* Information supplied
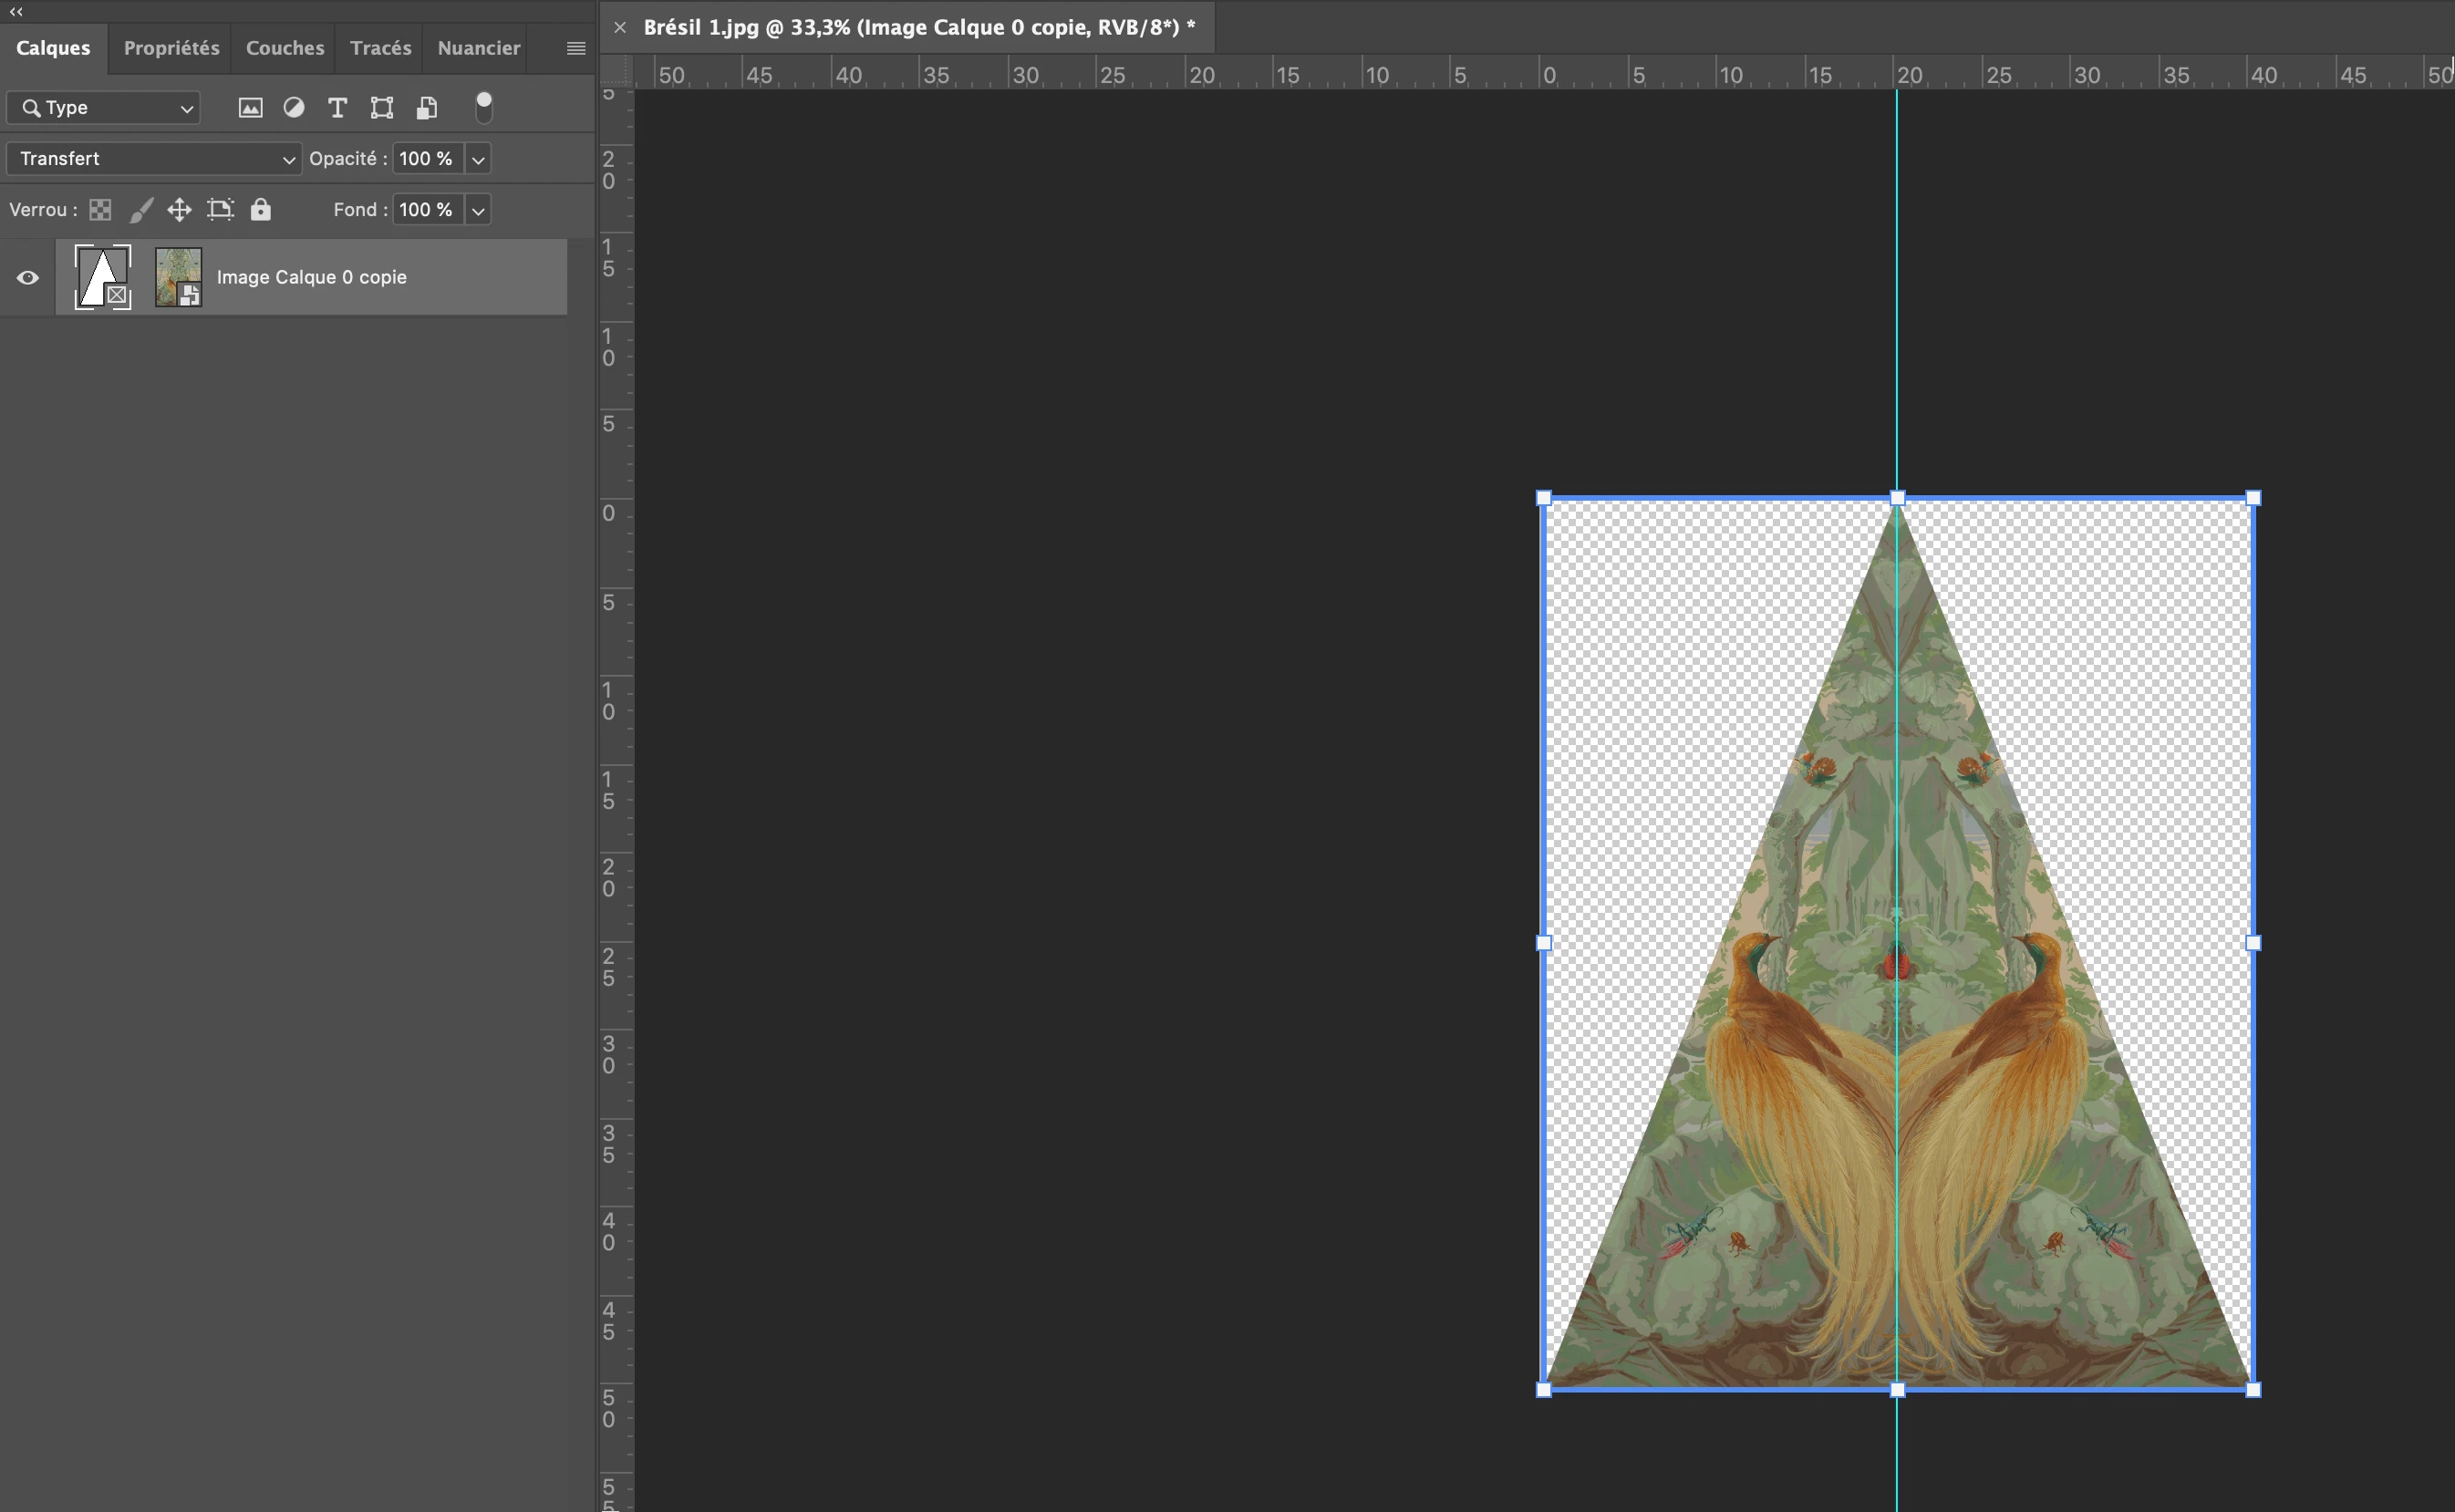The height and width of the screenshot is (1512, 2455).
Task: Lock transparent pixels icon next to Verrou
Action: (x=100, y=210)
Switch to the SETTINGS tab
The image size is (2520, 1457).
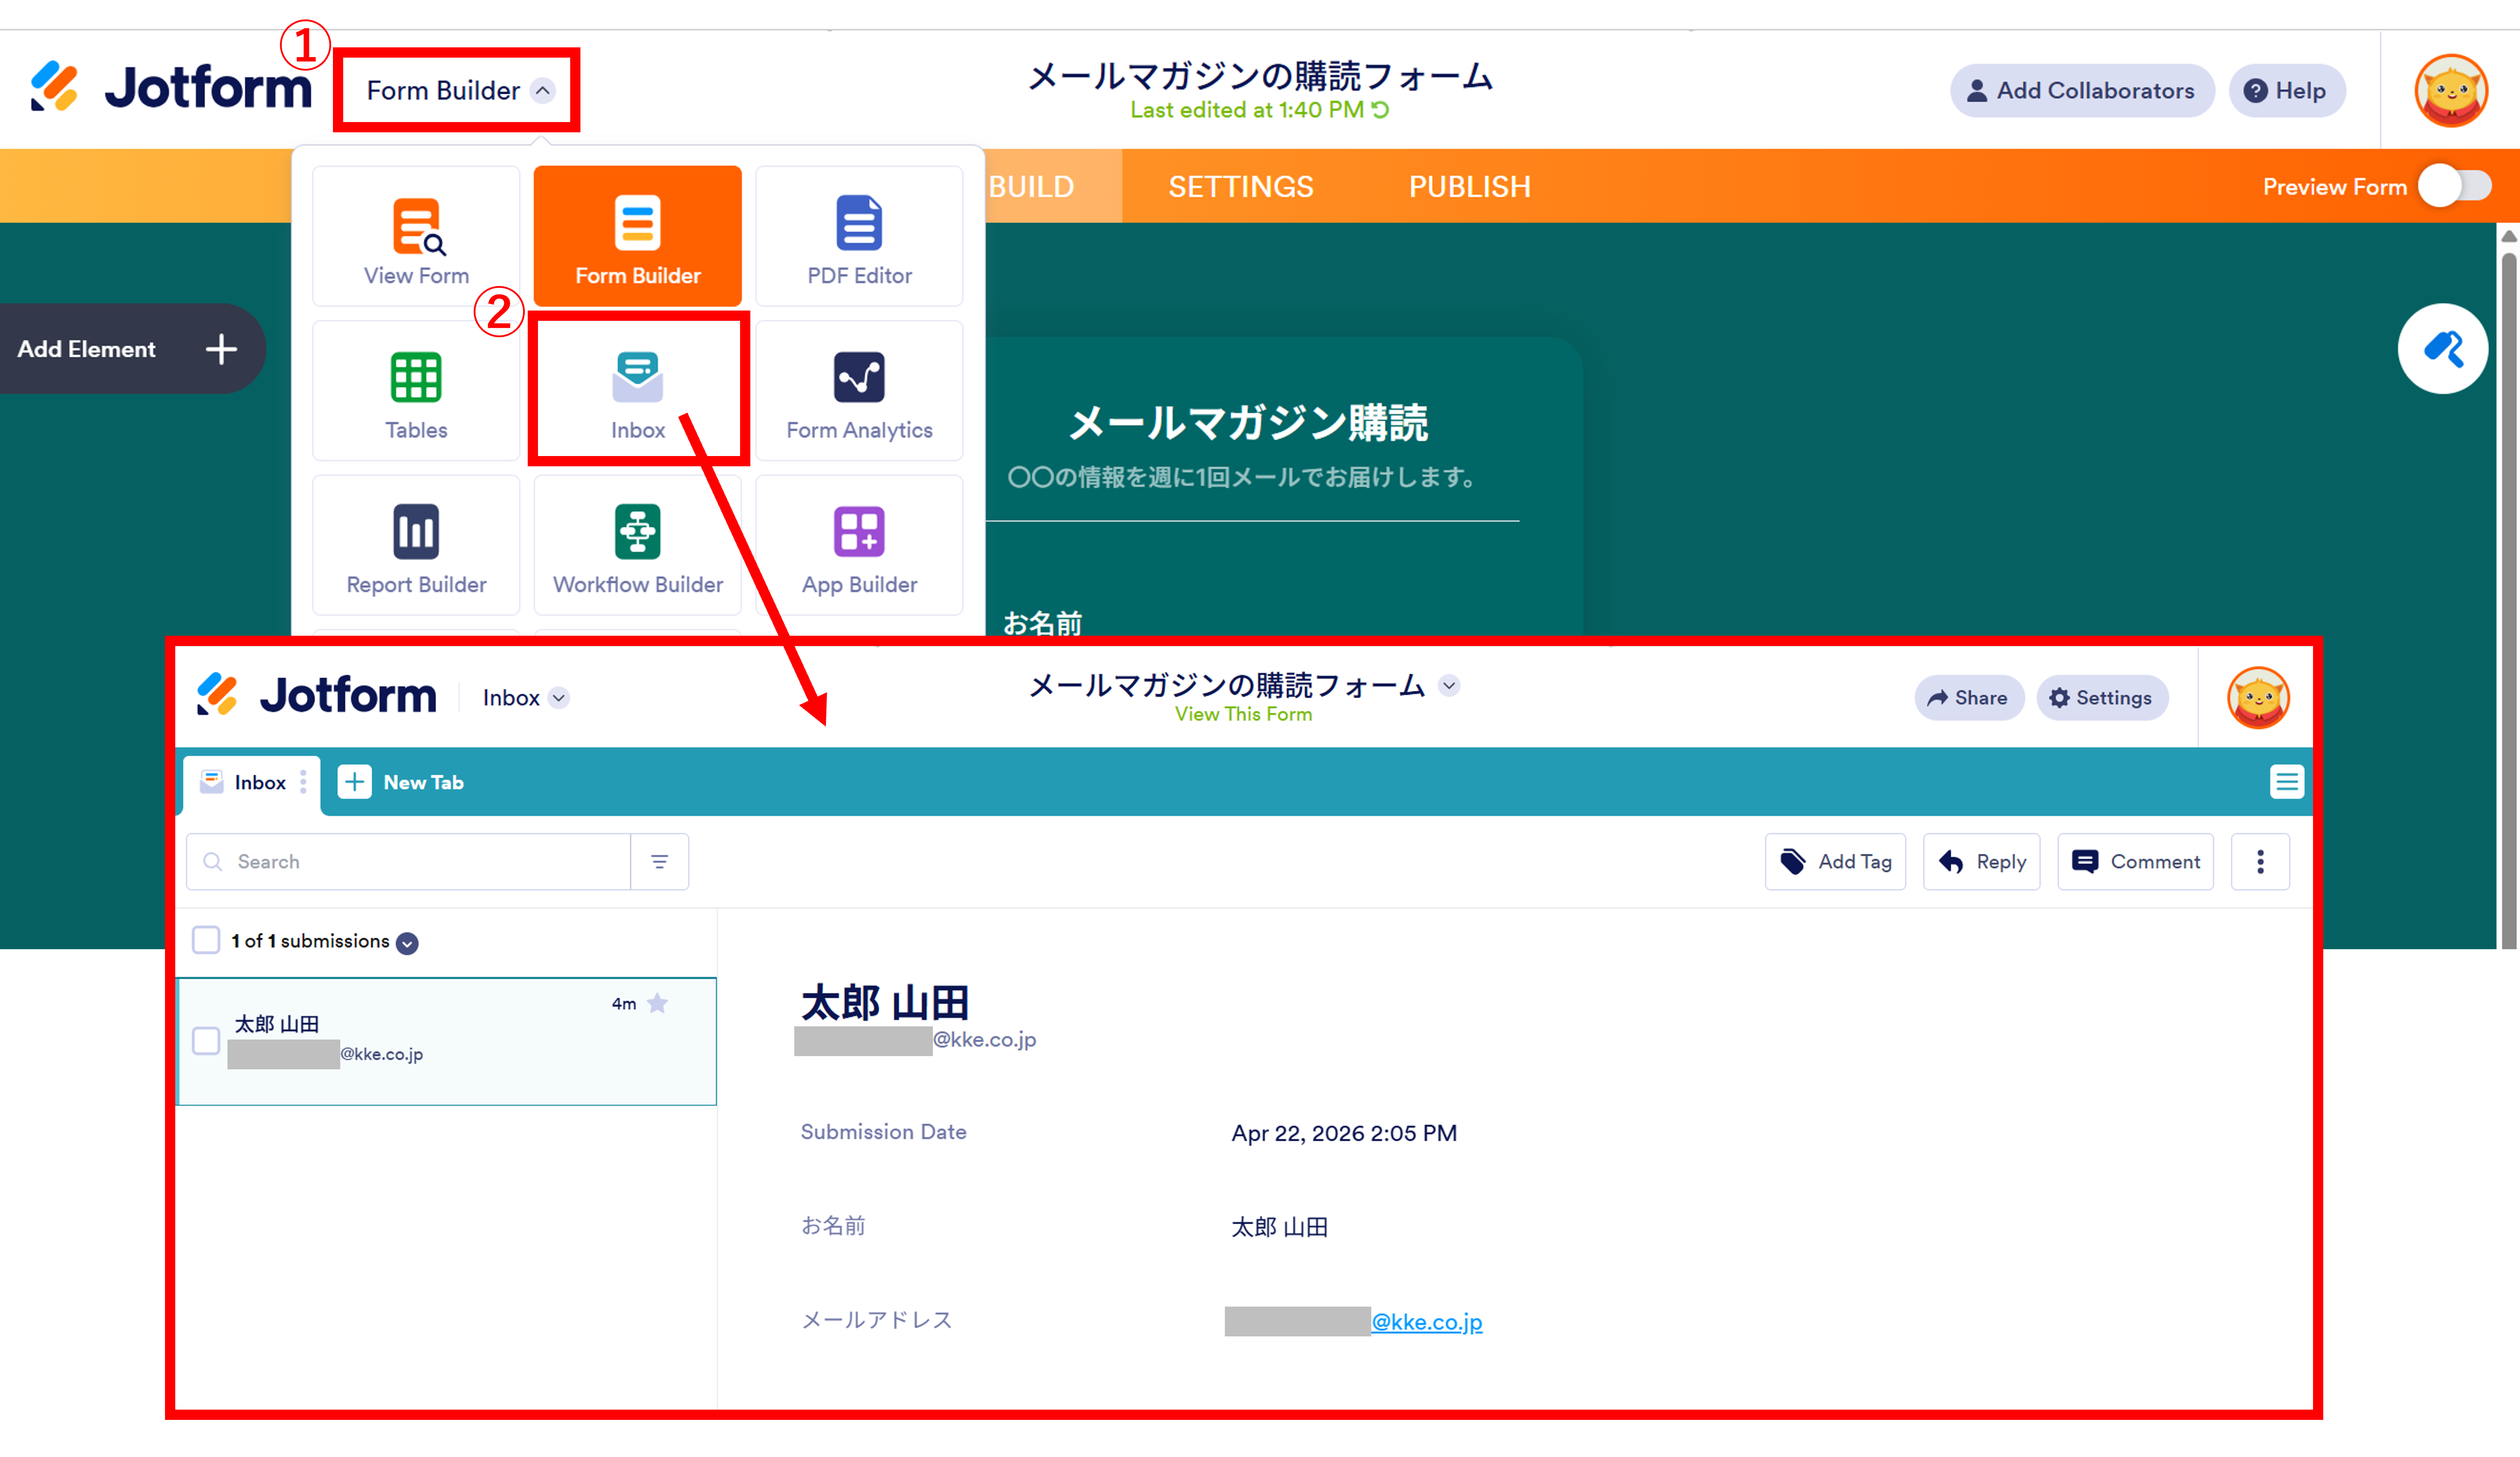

* Aim of the task
Nothing but the lines from the one holding "Switch to the SETTINGS tab" through the last line of the listing should appear in the answer, copied exactly and without pictures.

* Exercise solution
Switch to the SETTINGS tab
The image size is (2520, 1457).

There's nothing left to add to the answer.